Say What? Is this MY DNA?

say what cat picIt has been a very exciting week in my genealogy life. I finally got the results of my Family Finder autosomal DNA test! YEAH!

When I wrote my first DNA post in December,  I said

“ I don’t really expect to find any relatives, although that could be fun. But I am interested to see if the background results match the family stories.”

Well, my family tree is all Hungarian, and Székely (ethnic Hungarians in Transylvania, Romania). Except great-grandmother Anna from Moravia who was Czech or Austrian or maybe Polish. So I expected the MyOrigins maps to show mostly Eastern European and a maybe little Western Europe for Grandma Anna.

What I got was not at all what I expected.

My Ethnic Makeup_no name

Turkish I could understand. I thought that traced back to the Ottoman occupation in the 16th-18th centuries. But my new FTDNA buddy tells me no. That goes way back to the original migration from Asia in the 900s, or perhaps earlier.

The southern Europe piece might be from the Romans. Or who-knows-who was migrating back and forth around Europe centuries ago.

But the British Isles piece blew me away. I pondered that for a couple of days. Then just as I was about to fall asleep one night it hit me like a ton of bricks! Is it the Celts? So of course I got up and googled ‘Celts in Hungary’ until 2am. Apparently they occupied the area from The British Isles to Northern Hungary in the 3rd century.

Here’s a map. What do you think?

Celtic_Europe

This is a lot of conjecture on my part, so if you know more about ethnic distribution of DNA in Europe, please let me know what you think.

Back to the finding relatives thing.  I have  56 matches!  54 of them are considered distant or ‘speculative’ matches. But there are 2 ranked as ‘3rd to 5th cousins’.

shared origin

 

Székely Guy, my closest match, lives in a village 15km from where great-grandmother Barbara was born.  We didn’t find our common ancestor, but he has a great-grandmother with the same surname so we have a good idea where our connection comes from.

I haven’t connected with British Woman yet, but I browsed her extensive family tree. Looks like her many generations of documented ancestors never came anywhere near Hungary. But she’s got lots of Irish, and I am guessing that some of her unnamed ancestors wandered pretty far south some 18 centuries ago.

DNA is mind-boggling. Think about every little cell in your body containing not only the complex blueprints and the instruction manual for building you.  It is also carrying around your family history from hundreds and thousands of years ago. Our ancestors are with us.

My brain is very busy planning which cousins I need to cajole into taking the Family Finder test so that I can sort out the family lines into Turks and Celts and Romans. Like every new discovery in genealogy research, it adds a dozen more questions to the to-do list!

2 thoughts on “Say What? Is this MY DNA?

  1. You wrote: “It is also carrying around your family history from hundreds and thousands of years ago. Our ancestors are with us.”

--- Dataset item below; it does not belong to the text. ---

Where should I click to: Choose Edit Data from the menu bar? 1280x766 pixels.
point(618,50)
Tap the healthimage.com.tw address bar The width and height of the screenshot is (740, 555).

    Yes, I agree. It’s a romantic notion and I am also fascinated by the medical implications such as inherited physical traits. Something as simple as why am I double-jointed to something more complex like heart disease.

    I recently was taking a class on Nature vs. Nurture with a psychology focus and it also made me think a lot about genetics.

    Growing up it was not uncommon to be compared to each others’ siblings. I am quite sure that happens in many families with two or more children. All of us love art, culture and language to varying degrees, was that solely our parents’ influence? Or do we, genetically, have a sensitivity that yearns for the arts which are an emotional expression?

    So many questions come from reading your blog. I look forward to soon getting the results of my DNA test and comparing it to my daughter’s (who is half Filipina and surprisingly had Madagascar and China among the represented groups in her DNA results) and comparing my results to that of my siblings.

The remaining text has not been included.